Text segment:
A milder, shorter elevation (bipolar II) without the severe impairment or psychosis of full mania, but still a state where antidepressant-like interventions are used cautiously.

vs. Mixed states

Manic and depressive symptoms together — high-risk, and a clear contraindication to destabilizing interventions.

vs. Stimulant or substance intoxication

Can mimic mania; resolves with the substance, unlike a primary manic episode.

First-line treatments

Mood stabilizers (lithium, valproate)

First-line for acute mania, often combined with an antipsychotic for faster control.

Antipsychotics

Effective and rapid for acute mania, used alone or with a stabilizer; essential if psychotic features are present.

Hospitalization and safety measures

When risk, psychosis, or severe impairment is present, inpatient care provides safety and rapid stabilization.

Stopping antidepressants/stimulants

Agents that can fuel mania are reduced or stopped during the episode.

When standard treatments fail

Refractory or severe mania is managed in specialist/inpatient settings — combining and optimizing mood stabilizers and antipsychotics, and using ECT, which is highly effective for severe or treatment-resistant mania. Ketamine is not a treatment for mania and is contraindicated during an active manic or mixed episode.

Where ketamine fits

Ketamine is contraindicated during an active manic or mixed episode. Ketamine has rapid antidepressant, activating effects, and in someone who is acutely manic that is precisely the wrong direction — it risks worsening or prolonging the manic state, much as an antidepressant given without mood-stabilizer protection can. Acute mania is also frequently an urgency requiring close monitoring and often hospitalization, the opposite of an at-home setting. This is distinct from bipolar I or II depression that is stable and protected by an adequate mood stabilizer, where ketamine has been studied as a carefully managed add-on. The line is clear: active mania, no; stabilized bipolar depression with stabilizer cover, a different and specialist-managed question.

Data extracts:
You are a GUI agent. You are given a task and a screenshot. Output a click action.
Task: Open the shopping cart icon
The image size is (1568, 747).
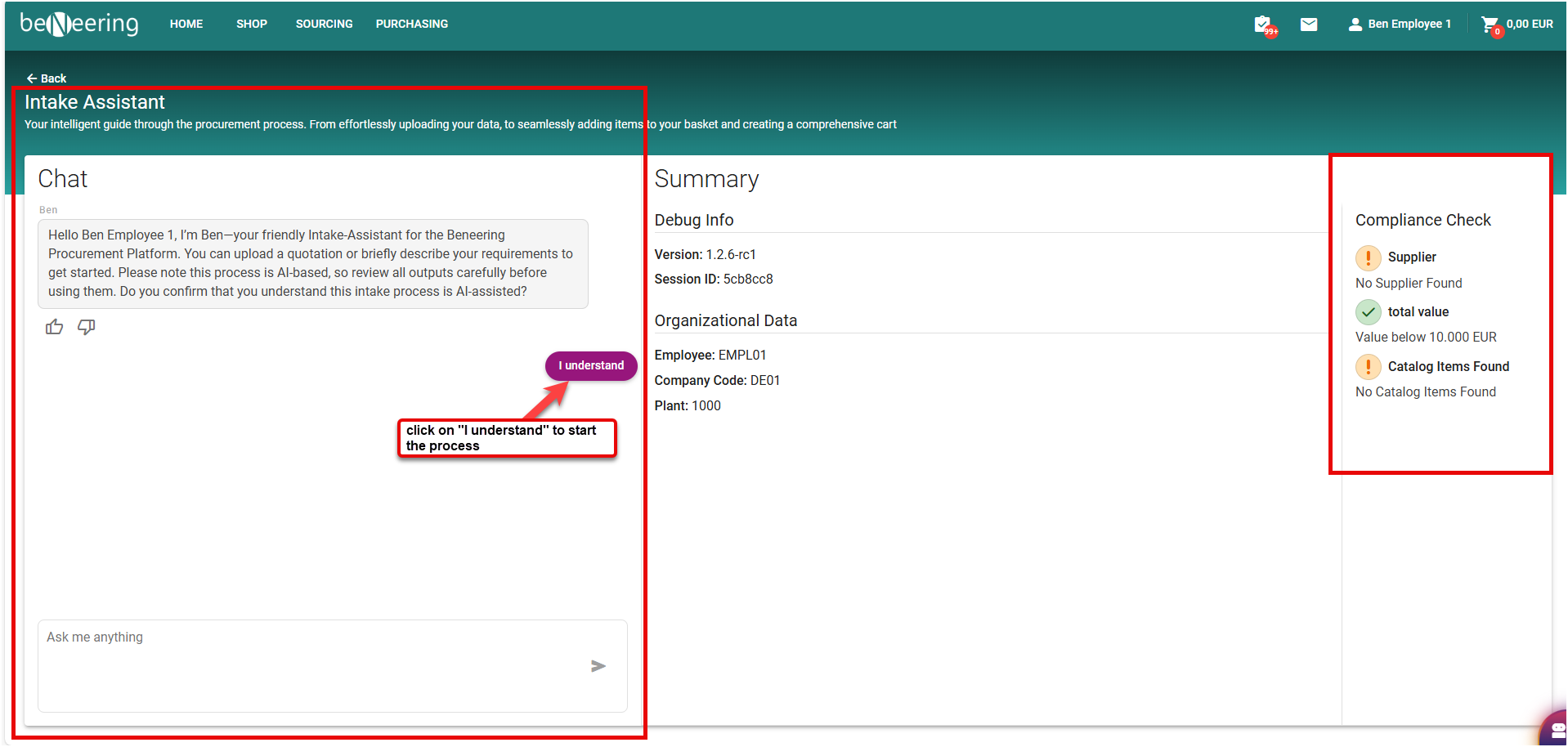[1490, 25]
--
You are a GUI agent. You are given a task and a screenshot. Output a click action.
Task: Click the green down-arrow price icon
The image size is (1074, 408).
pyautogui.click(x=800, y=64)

Brief:
Please continue the text on acute mania from the point where it stops. The records have nothing to do with the text on acute mania.

Response:
Where this fits with Tovani

Tovani does not treat acute mania. Eligibility screening excludes patients who are acutely manic, mixed, or unstable, because at-home ketamine is unsafe and inappropriate in that state. A manic episode calls for urgent psychiatric care, mood stabilization, and often hospitalization. This page makes that clear — and distinguishes it from stabilized bipolar depression, which is handled only with mood-stabilizer protection and specialist coordination.

Frequently asked

Can ketamine treat mania?

No — it's contraindicated during an active manic episode. Ketamine has rapid, activating, antidepressant-like effects, which in someone who is acutely manic could worsen or prolong the episode. Mania is treated with mood stabilizers and antipsychotics, often urgently and sometimes in a hospital.

But I read ketamine helps bipolar — which is it?

Both, in different states. Ketamine has been studied for bipolar depression (the down phase), but only as a carefully managed add-on with mood-stabilizer protection. Active mania is the opposite situation, and there ketamine is contraindicated. The phase of the illness matters enormously.

What treats acute mania?

Mood stabilizers (lithium, valproate) and antipsychotics, often combined for speed, with hospitalization when safety, psychosis, or severe impairment is present. ECT is highly effective for severe or treatment-resistant mania.

What should I do in a manic crisis?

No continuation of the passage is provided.